Sebi may direct MFs to shift all investments to listed securities
With an aim to safeguard mutual fund (MF) investors from high-risk assets, markets regulator Sebi wants fund houses to shift all investments to listed or to-be-listed equity and debt securities in a phased manner, and reduce exposure to unrated debt instruments from 25 per cent to only 5 per cent.
Exposure to risky debt securities has emerged as a major risk for capital market investors, including those coming through the MF space, and the regulator has been making efforts to enhance its regulatory safety net against such risks.
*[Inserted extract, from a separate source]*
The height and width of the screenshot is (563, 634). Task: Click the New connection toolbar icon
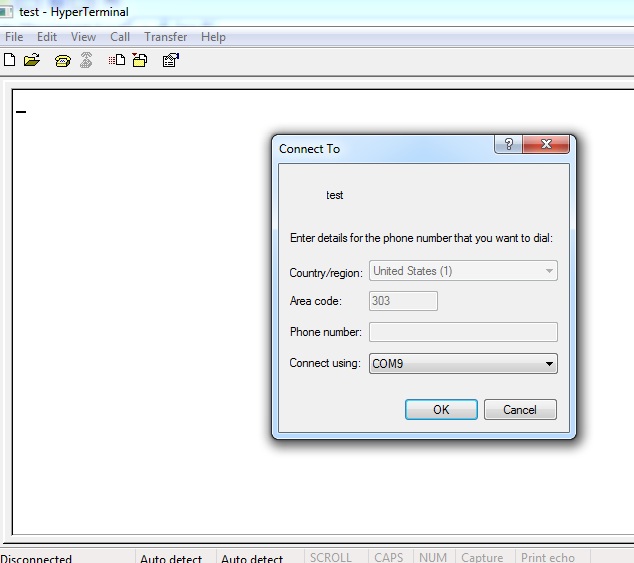[9, 60]
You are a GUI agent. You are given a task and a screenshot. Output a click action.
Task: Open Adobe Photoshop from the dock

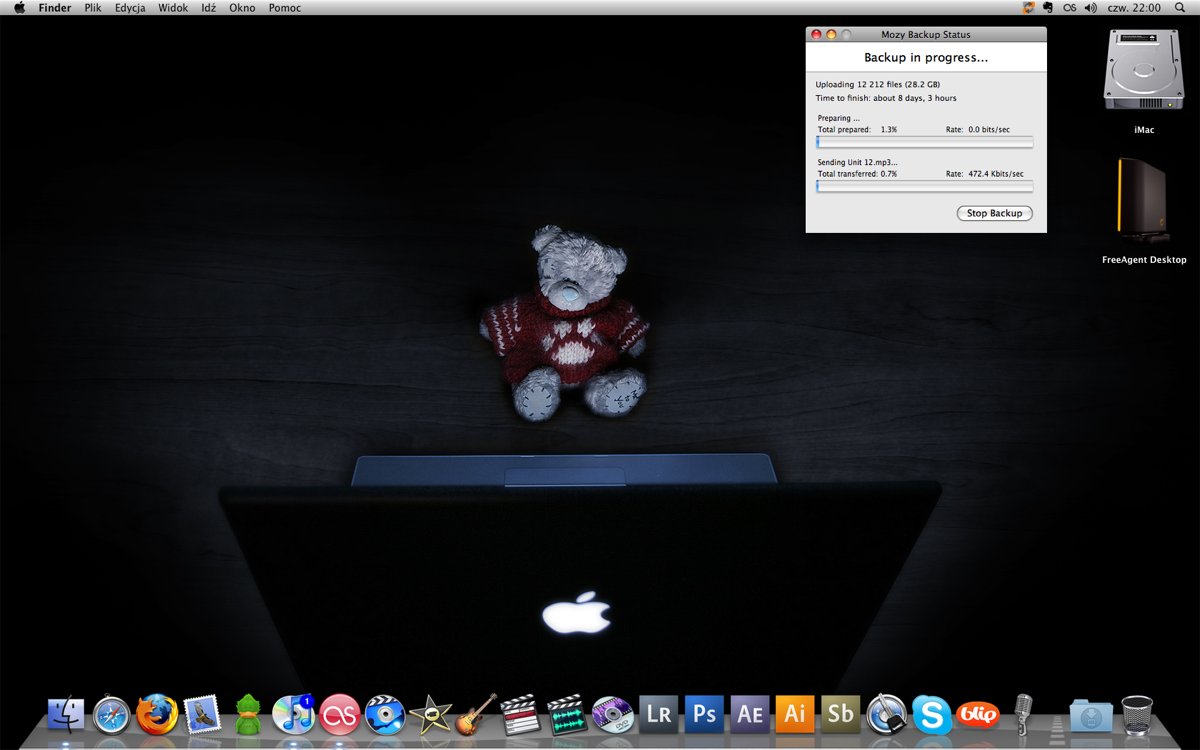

Taking forward certain decisions approved by Sebi’s board earlier in June, the regulator has now finalised draft amendments to the prudential norms for MF schemes governing investment in debt and money market instruments.
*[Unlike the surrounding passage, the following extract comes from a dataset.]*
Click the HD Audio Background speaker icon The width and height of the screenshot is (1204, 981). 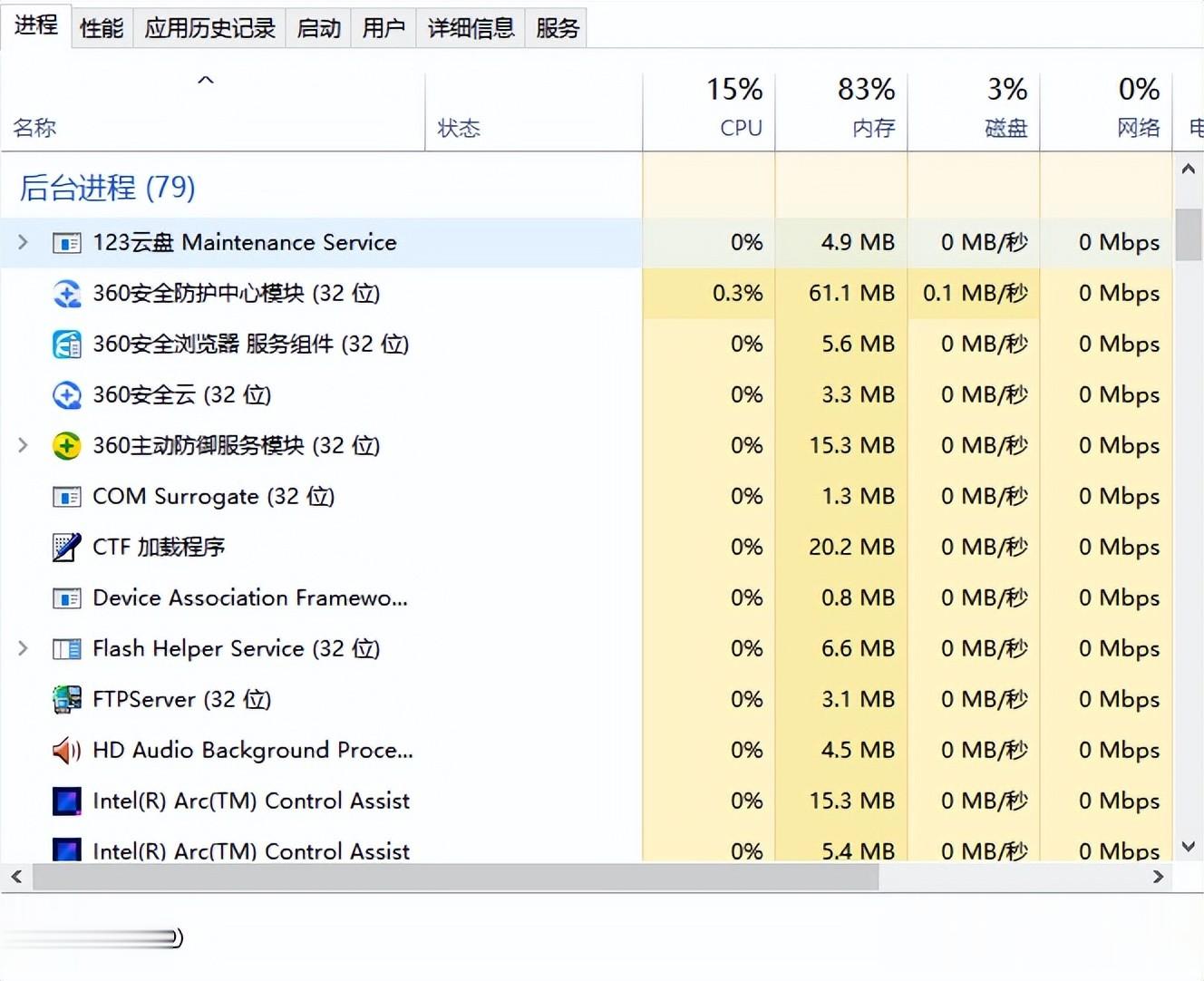click(x=66, y=751)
Besides, further amendments have been proposed for approval of Sebi’s board at its next meeting later this month, officials said.
There will be a fresh proposal to reduce the existing overall limit for investment of MF schemes in unrated debt instruments, except those for which specific norms are separately provided, from 25 per cent to 5 per cent. Further, the existing provision of the single issuer limit of 10 per cent for investment in unrated debt instruments has been proposed to be dispensed with, an official said.
However, the official said these proposed limits may need to be reviewed periodically by Sebi after taking into account the market dynamics and participation of MFs in unrated debt securities.
Among other decisions to have in-principle approval and that need to be incorporated in the amended norms, valuation of debt and money market instruments based on amortisation will be dispensed with and shift completely to mark-to-market valuation with effect from April 1, 2020.